# Kitten won't stop crying!!!!!!!!!!!!!!!!!!!!



## seriously fed up! (Dec 9, 2008)

Hiya,
Seriously need help regarding my kitten that ive had for almost three weeks now who are 10 and 11 weeks old.

Brought two kittens from a pet shop almost three weeks ago they aren't related in any way but were in the same cage when i went to view they and fell in love with the two rather than the one originally planned. We both work 9-5 but come home at lunch to feed and check up on them. The reason we got the two was so that they would be company for each other.

They get on really wel but the smallest one cries all the bloody time from the second he gets up to the second he goes to bed and its driving us crazy! 

Only time he stops is when he's eating or being picked up and babied!

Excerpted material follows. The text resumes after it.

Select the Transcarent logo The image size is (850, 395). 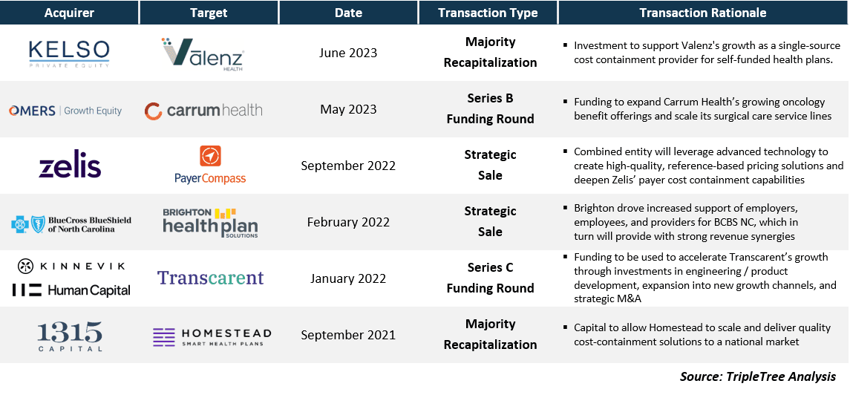tap(210, 278)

The other kitten is fine and more than happy to play on his own. 

Have taken the kitten to the vet and he doesn't seem to think there is anything wrong so i'm hoping that someone can help me as we're really not enjoying this and regretting getting them!

Please help! They have lots of toys are fed regularly and are given attention.


----------



## Selk67U2 (May 5, 2008)

*Ahhh, poor little mite. By getting them from a pet shop sadly they won't have any background of where they came from ect. Plus they could well be related. Thing is you don't know how long they've been stuck in that pet shop in a cage!! Kittens need lots of love, attention and stimulation. *


----------



## mizz (Dec 6, 2008)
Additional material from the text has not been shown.